The p-centered coloring shows us how to break down the graph into small, well-structured pieces. Each piece is part of a class that sits low on the hierarchy and thus admits very efficient algorithms. We choose an arbitrary set of i colors, where i < p, and look at the subgraph induced on the vertices of those colors. Note that by the definition of p-centered coloring, each such connected subgraph must have a color that appears exactly once. The vertex of unique color is called the center of that subgraph. We can organize the vertices of each connected component into a rooted tree using a simple procedure:

  1. Pull the center up to be the root of the subgraph.
  2. Recursively apply step 1 to the remaining vertices.

We call the result of this procedure a treedepth decomposition. It has the special property that if u and v are adjacent in G, either u is an ancestor of v in the decomposition or vice-versa. In other words, all the edges in the original graph go "up" or "down" the decomposition but not "across" it. The depth of the decomposition is the height of the tree, which can be at most the number of colors we chose, i. Thus, we can say that any choice of i < p colors from a p-centered coloring induces a subgraph whose treedepth is at most i.

Compute

Given a treedepth decomposition from the previous step, we can use an algorithm designed for classes of bounded treedepth to compute a solution to our problem on that specific subgraph.

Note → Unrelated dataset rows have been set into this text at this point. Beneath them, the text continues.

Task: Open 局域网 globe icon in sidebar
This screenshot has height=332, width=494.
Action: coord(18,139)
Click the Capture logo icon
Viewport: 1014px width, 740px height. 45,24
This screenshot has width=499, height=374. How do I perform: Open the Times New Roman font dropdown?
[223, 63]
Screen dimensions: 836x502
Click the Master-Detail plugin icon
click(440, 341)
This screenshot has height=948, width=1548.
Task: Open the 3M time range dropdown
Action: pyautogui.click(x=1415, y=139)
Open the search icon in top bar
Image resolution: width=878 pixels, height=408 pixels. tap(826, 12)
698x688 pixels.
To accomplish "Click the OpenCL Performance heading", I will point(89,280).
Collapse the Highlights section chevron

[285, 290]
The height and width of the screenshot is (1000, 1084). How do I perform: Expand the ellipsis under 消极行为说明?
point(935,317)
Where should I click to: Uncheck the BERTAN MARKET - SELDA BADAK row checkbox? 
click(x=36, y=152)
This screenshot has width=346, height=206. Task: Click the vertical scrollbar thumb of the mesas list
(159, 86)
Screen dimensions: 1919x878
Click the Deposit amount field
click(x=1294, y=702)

Pattern Matching (subgraph isomorphism)

In the subgraph isomorphism algorithm, we exploit the fact that the edges of the graph may only occur between a vertex and its ancestors or descendants. This greatly restricts where the pattern can occur. For each vertex in the decomposition, we examine its root path, the unique path in the tree from it to the root. Some occurrences of the pattern are contained entirely in a single root path. Others have pieces that span multiple root paths. Using dynamic programming, we can efficiently keep track of which pieces can be mixed, matched, and "glued together" in order to make the full pattern. This eventually gives a final count for the number of times the pattern appears.

Combine

For each set of colors whose size is less than p, we can make treedepth decompositions and run the algorithms from the previous section. This yields a set of many solutions to individual subgraphs. The final step is to combine these small solutions to get a solution for the entire graph.

Pattern matching (subgraph isomorphism)

Although it may appear tempting, simply summing the counts from each set of colors will not not combine to give the proper count for the whole graph. Suppose one particular occurence of a pattern of size four had two red vertices, one blue vertex, and one green vertex in the p-centered coloring. We would count that single occurence once when considering the color set (red, blue, green, yellow), a second time when considering (red, blue, green, orange), a third time in (red, blue, green, purple), and so on. This can be resolved by counting the number of times the pattern appears with only red, blue, and green and then use the inclusion-exclusion principle to subtract and offset the overcounting. We can also store which smaller color combinations have already been counted and only keep track of patterns in the dynamic programming that use color combinations we have not yet seen.